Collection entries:

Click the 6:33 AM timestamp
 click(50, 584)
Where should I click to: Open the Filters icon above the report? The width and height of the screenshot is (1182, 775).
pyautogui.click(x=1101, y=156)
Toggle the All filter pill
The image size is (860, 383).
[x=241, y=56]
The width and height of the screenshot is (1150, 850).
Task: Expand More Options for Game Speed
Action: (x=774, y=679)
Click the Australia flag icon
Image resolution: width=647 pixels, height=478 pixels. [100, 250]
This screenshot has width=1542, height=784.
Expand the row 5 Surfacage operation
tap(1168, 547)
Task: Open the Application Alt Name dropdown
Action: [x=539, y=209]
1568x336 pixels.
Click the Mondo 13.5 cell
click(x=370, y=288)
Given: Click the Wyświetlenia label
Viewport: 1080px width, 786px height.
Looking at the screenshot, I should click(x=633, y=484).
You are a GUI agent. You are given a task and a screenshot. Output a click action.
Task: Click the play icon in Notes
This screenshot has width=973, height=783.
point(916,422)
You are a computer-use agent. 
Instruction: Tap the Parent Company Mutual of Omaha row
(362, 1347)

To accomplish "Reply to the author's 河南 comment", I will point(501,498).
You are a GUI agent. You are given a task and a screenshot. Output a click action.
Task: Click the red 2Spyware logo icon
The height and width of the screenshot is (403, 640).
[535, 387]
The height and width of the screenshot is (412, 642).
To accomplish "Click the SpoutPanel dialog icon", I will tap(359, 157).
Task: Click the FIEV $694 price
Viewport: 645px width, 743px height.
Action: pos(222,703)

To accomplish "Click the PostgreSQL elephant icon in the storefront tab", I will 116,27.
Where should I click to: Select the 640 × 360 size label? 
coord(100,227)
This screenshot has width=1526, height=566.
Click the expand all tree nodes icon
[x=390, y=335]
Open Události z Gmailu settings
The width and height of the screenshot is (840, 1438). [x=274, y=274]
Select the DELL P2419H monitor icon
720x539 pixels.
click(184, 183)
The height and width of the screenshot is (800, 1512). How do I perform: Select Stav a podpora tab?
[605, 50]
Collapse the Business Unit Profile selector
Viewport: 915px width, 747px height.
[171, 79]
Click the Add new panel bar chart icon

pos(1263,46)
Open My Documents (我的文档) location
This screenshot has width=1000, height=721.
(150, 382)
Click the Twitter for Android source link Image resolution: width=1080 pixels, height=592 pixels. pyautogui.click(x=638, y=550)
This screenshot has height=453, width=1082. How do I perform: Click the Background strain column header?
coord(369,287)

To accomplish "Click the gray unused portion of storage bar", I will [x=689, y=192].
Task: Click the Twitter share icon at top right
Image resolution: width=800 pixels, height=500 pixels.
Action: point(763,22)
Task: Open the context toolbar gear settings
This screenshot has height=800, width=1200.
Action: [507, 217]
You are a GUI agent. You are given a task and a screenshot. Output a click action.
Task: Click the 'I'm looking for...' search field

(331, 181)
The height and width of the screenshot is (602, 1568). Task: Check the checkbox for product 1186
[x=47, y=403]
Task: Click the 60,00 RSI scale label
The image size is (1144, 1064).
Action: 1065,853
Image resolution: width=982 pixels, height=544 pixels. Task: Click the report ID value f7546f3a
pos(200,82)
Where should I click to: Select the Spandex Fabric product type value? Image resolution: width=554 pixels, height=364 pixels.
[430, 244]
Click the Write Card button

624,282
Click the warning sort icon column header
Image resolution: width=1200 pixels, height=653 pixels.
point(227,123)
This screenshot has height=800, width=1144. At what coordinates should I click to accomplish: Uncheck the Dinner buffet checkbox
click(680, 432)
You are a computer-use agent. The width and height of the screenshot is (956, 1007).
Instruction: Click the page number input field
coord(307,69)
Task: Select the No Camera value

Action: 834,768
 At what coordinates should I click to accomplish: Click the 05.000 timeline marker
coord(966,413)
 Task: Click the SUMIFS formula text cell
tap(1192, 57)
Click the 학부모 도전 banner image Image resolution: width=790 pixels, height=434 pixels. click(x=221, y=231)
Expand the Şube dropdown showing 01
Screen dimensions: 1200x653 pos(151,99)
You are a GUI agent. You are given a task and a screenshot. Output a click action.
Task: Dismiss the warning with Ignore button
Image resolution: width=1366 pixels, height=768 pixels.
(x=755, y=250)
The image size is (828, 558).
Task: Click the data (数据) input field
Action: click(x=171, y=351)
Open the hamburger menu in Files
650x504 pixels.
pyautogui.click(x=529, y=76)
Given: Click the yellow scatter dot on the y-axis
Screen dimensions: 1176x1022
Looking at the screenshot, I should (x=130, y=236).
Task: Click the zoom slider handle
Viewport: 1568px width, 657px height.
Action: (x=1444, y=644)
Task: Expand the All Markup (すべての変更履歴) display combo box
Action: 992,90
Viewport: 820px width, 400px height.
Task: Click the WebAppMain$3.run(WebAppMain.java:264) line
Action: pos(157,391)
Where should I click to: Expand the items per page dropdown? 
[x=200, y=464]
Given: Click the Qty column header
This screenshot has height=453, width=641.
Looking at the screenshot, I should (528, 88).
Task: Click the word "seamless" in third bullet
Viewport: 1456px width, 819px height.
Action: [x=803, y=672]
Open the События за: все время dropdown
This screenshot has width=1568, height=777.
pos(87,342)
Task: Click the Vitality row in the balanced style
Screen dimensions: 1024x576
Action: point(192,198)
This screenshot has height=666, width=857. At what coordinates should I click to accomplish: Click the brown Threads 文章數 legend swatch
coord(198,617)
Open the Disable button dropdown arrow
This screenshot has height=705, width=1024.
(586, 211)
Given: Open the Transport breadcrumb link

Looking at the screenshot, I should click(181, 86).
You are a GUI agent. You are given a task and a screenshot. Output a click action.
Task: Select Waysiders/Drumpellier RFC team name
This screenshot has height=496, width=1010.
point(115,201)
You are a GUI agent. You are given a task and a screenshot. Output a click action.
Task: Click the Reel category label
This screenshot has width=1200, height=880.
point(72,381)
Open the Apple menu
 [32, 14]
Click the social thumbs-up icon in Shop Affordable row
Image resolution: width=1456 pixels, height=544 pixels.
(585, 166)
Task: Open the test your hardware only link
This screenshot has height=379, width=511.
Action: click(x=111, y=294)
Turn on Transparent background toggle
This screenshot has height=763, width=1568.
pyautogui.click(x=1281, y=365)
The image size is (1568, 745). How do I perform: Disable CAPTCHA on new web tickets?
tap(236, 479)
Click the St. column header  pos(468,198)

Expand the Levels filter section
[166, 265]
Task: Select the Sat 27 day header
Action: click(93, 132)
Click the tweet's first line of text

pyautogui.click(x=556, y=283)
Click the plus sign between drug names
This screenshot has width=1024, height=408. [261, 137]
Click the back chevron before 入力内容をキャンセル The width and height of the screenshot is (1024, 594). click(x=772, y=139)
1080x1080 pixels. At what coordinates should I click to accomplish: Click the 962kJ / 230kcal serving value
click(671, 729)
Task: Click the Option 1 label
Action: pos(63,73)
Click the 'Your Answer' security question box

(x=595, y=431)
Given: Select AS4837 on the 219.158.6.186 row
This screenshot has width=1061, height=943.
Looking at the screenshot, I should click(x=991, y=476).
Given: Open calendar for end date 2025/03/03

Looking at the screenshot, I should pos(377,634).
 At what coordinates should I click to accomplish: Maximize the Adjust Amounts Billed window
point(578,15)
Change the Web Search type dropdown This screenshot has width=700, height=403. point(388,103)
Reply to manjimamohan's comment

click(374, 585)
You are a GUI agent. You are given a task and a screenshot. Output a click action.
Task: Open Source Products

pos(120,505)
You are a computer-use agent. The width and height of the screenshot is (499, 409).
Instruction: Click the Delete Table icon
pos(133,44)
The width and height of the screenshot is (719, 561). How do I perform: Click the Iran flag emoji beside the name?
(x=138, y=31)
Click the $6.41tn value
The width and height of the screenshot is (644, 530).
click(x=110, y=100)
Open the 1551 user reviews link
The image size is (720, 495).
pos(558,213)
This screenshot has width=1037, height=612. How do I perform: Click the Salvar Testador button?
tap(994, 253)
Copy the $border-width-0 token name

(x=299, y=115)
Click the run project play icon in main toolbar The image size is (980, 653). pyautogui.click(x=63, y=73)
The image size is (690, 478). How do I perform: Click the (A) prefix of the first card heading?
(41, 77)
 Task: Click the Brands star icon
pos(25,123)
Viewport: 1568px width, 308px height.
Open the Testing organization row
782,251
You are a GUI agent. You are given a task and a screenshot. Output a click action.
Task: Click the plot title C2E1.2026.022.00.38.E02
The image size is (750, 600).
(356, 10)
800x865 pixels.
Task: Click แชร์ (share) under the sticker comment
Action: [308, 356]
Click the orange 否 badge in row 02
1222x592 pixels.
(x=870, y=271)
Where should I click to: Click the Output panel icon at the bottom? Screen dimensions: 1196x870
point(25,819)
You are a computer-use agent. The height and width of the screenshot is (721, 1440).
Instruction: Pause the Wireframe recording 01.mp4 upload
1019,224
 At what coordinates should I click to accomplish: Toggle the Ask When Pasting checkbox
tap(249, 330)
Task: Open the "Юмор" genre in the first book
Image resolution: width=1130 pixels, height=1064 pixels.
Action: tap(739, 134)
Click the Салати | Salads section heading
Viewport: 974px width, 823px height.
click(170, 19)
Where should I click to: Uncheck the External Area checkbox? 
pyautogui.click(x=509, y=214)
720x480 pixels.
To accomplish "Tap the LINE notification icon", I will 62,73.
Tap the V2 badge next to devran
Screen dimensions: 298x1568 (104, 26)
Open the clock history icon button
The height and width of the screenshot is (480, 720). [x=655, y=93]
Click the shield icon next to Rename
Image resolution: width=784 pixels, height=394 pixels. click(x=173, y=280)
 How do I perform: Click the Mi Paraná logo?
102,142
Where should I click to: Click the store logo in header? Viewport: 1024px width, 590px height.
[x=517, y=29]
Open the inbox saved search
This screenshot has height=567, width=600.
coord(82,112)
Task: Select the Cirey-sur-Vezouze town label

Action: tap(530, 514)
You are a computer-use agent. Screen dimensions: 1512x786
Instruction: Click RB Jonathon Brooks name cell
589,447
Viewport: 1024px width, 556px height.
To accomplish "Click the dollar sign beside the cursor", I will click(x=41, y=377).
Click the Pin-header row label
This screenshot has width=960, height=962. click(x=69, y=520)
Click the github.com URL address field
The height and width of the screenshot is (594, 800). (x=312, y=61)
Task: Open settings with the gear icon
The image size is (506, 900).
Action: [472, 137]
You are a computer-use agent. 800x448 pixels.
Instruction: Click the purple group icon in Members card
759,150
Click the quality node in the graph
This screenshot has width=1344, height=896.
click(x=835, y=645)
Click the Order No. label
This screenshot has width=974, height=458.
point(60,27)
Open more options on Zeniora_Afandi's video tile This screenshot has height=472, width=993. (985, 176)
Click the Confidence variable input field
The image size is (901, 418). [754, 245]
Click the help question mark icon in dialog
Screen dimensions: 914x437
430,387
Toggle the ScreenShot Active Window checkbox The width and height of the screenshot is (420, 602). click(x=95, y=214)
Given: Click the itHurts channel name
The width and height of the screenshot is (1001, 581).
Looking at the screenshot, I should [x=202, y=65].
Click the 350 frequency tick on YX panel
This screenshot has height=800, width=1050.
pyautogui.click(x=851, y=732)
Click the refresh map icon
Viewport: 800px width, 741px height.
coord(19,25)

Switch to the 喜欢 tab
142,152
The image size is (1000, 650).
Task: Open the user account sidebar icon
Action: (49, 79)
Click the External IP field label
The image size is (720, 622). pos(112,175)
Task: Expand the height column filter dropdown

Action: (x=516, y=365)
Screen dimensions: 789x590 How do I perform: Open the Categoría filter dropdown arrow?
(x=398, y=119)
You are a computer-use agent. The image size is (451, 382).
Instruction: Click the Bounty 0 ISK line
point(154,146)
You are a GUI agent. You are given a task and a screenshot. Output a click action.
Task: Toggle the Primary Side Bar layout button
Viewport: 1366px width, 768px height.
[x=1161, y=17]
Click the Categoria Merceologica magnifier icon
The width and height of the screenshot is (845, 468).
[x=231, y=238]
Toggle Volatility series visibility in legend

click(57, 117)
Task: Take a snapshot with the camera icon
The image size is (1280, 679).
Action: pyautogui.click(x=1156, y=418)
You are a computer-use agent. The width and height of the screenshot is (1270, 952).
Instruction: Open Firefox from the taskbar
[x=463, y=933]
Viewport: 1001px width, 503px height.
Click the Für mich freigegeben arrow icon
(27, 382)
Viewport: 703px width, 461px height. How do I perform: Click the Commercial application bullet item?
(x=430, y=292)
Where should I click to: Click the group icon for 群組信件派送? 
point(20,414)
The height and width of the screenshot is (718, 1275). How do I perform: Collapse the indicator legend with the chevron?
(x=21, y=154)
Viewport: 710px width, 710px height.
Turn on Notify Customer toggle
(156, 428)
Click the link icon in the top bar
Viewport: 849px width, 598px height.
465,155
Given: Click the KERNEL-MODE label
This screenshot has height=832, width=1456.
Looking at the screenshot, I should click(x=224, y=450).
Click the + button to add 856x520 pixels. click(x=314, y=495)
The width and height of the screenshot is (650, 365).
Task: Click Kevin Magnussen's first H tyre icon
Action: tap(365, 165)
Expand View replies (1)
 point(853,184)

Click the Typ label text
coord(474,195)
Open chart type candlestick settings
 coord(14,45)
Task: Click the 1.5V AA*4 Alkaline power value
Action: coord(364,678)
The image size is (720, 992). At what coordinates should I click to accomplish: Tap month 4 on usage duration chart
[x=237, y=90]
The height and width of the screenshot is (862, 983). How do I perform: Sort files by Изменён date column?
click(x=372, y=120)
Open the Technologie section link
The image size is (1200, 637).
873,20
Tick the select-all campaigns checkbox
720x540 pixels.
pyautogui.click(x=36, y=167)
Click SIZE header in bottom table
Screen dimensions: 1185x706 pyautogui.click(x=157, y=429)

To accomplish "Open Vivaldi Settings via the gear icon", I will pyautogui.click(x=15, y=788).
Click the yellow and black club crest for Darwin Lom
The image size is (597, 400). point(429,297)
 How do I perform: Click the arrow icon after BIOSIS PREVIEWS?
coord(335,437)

ABOUT THIS TASK:
Which lines of the data include the word "will"? Copy each one.

REPLY:
To accomplish "Reply to the author's 河南 comment", I will point(501,498).
To accomplish "Click the SpoutPanel dialog icon", I will tap(359, 157).
To accomplish "Click the PostgreSQL elephant icon in the storefront tab", I will 116,27.
To accomplish "Click the gray unused portion of storage bar", I will [x=689, y=192].
To accomplish "Tap the LINE notification icon", I will 62,73.
To accomplish "Click the dollar sign beside the cursor", I will click(x=41, y=377).
To accomplish "Open Vivaldi Settings via the gear icon", I will pyautogui.click(x=15, y=788).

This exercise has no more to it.